The Carpathia passed her sea trials in April 1903, and left Liverpool on her maiden voyage on May 5.  Cunard created a schedule for her which during the summer months put her on the run between either Liverpool and New York, or Liverpool and Boston, while between November and May, she carried immigrants (mainly Italian and Hungarian) from Trieste and Fiume in the Adriatic to America.  Though this schedule had been designed first and foremost to serve the immigrant trade, which was Cunard’s bread-and-butter in these years, it wasn’t long before the Mediterranean crossings began to enjoy a vogue among wealthy Americans on holiday; soon Gibraltar, Genoa and Naples (and sometimes Messina and Palermo) were added to the itinerary as ports of call.
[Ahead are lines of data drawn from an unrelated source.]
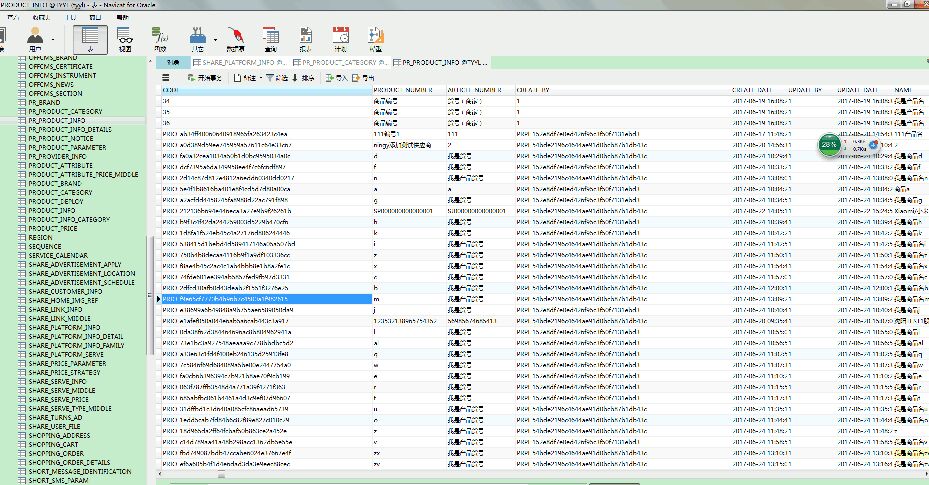Open the Data Pump toolbar icon
This screenshot has width=929, height=485.
tap(235, 37)
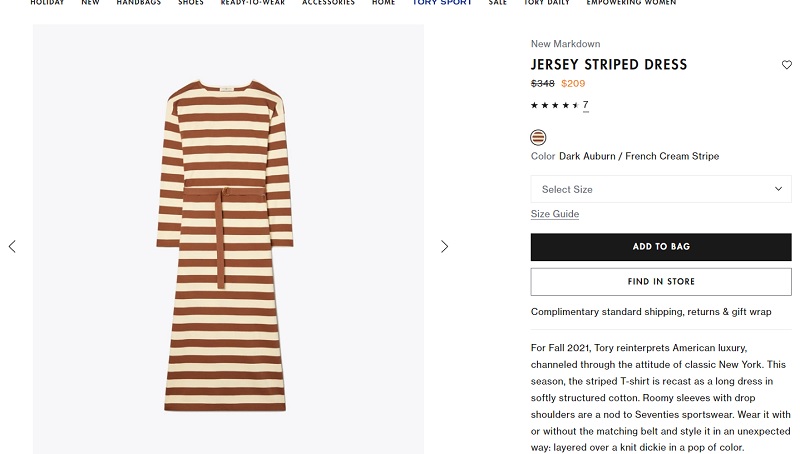Go to the Tory Sport section
Screen dimensions: 800x454
point(442,3)
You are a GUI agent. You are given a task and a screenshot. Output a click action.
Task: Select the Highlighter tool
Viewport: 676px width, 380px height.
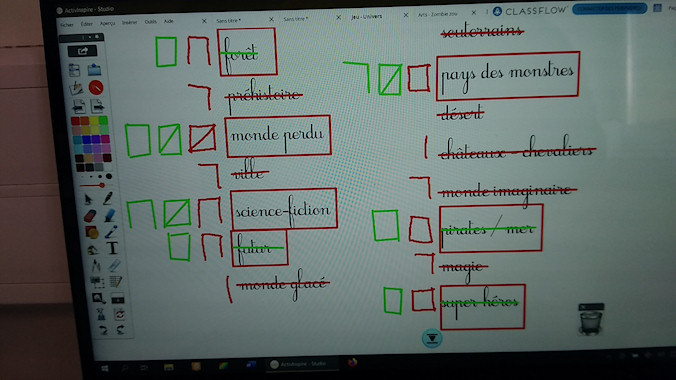110,215
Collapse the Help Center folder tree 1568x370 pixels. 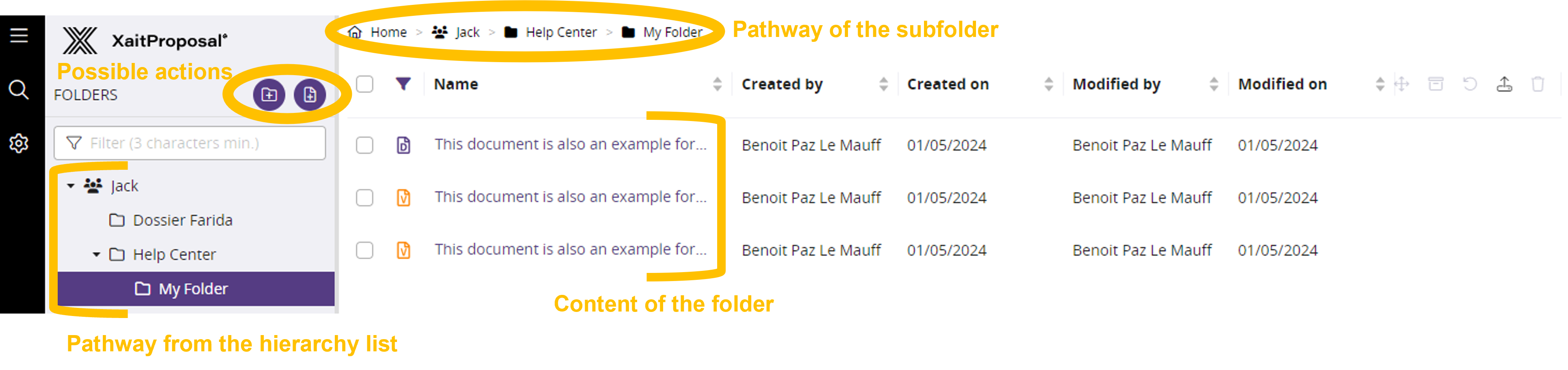(96, 254)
In an effort to capitalize on this new found popularity for the Mediterranean, Cunard sent the Carpathia back to Swan & Hunter in 1905, there to be refitted with entirely new accommodations.  Cabins and public rooms for 100 First Class passengers were provided, Second Class accommodation remained at 200, while by converting some of the cargo space and making a minor reduction in cabin sizes, Third Class berthing was increased to 2,250 passengers.  The Carpathia was now very much a passenger liner, and in a low-key way, one of Cunard’s most popular.  While there would always be that segment of the traveling public which clamored for the thrill–-and sometimes discomfort–-of a six-day passage on Cunard’s new Blue Ribband speedsters Lusitania and Mauretania, there were just as many who enjoyed the leisurely pace of a ten day crossing to Liverpool or fourteen days to Trieste aboard the Carpathia.  By 1909 she had been placed on the Mediterranean run permanently, only returning to Liverpool at the end of each year for a refit.

In January 1912, the Carpathia was given a new captain, the man with whom her named would forever be linked, even long after he had gone on to far greater and more glamorous commands.  That Captain was Arthur Henry Rostron.